Я не знаю, что сказать Вам о себе: если мне удастся поступить в гвардию, я буду весьма рад; если же нет, ничего не поделаешь. Быть может, Вы услышите, что я сделался судебным стряпчим при Темпле, а может быть, и смотрителем какого-нибудь из парков Его Величества. Не исключено, что меня озарит искра истинно поэтического вдохновения и мои труды будут роскошно изданы в Строберри-Хилл под благосклонным покровительством достопочтенного Хораса Уолпола.\n[65]\nМы с Вами, Эрскин, прямо скажем, несколько тщеславны. И на то есть некоторые основания. Рецензенты весьма похвалили Ваши «Оды к безделью и дерзости» и назвали мои стихи «приятными легкими вещицами», каковую репутацию я и желал обрести. Скажи они меньше, я не был бы удовлетворен; скажи они больше, я счел бы это издевкой.

Какая прекрасная, оживленная перспектива жизни открывается передо мной теперь! Будьте уверены, мой талант значительно усовершенствуется, и тешите себя надеждой получать еще более занимательные письма. Я неизменно

Ваш любящий друг,

Джеймс Босуэлл.

ДНЕВНИК

ПУТЕШЕСТВИЯ

ПО

КОРСИКЕ.

ВВЕДЕНИЕ.

Предлагаемый

очерк Корсиканской войны за независимость, возможно, позволит читателю лучше следовать за повествованием Босуэлла и его описанием характера Паоли. Я основывал его главным образом на собственном рассказе Босуэлла, хотя одновременно обращался и к другим авторитетам. Как исторический писатель, по крайней мере в теории, он едва ли удовлетворил бы ту строгую школу историков, что возникла после его дней. «Признаюсь, я не стремлюсь, — говорит он во второй главе, — потакать чрезмерной жажде позитивных свидетельств». Впрочем, он рассуждает о происхождении народов, а не о войнах Корсики, которые описывает довольно подробно.

Примерно с начала XIV века Корсика принадлежала Генуэзской республике. Островитяне показали себя строптивыми под игом суровых господ и не раз поднимали восстания. Правление Республики было поистине худшим из деспотизмов. Череда бесславных губернаторов — людей, которые прибывали на Корсику бедняками, а по истечении двухлетнего срока возвращались в Геную богачами, — жестоко угнетала народ. За счет своих неправедно нажитых богатств и связей в Сенате они по возвращении могли оградить себя от любого расследования их деятельности. Внешняя торговля островитян была почти разорена законом, назначавшим Геную единственным портом, куда разрешалось вывозить их продукцию. Корсиканцы, подобно многим другим горцам, всегда слишком предавались частным распрям. Но их генуэзским господам вменялось в вину, что они, опасаясь единения среди своих подданных, сами разжигали раздоры. В петиции, поданной французскому королю в 1738 году, утверждалось, что при последних шестнадцати губернаторовах от рук наемных убийц погибло не менее 26 000 корсиканцев.

Сохранённые данные.
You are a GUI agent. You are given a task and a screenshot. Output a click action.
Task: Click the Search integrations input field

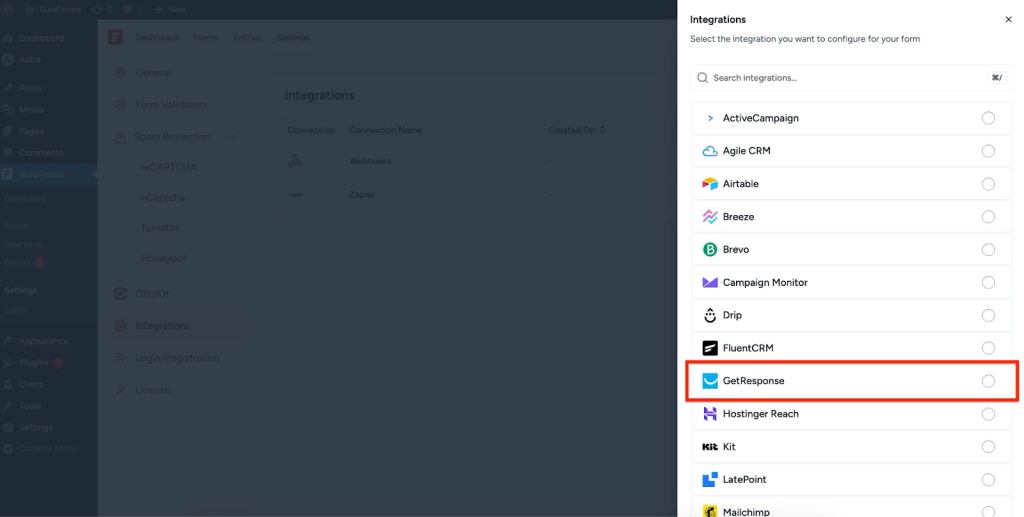(840, 78)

Условие задания.
Выпишите всех людей, которых исходный отрывок называет по имени или фамилии. Листинг — это отдельный материал, к исходному отрывку он не относится.

Выполненное задание.
Эрскин, Хорас Уолпол, Джеймс Босуэлл, Паоли.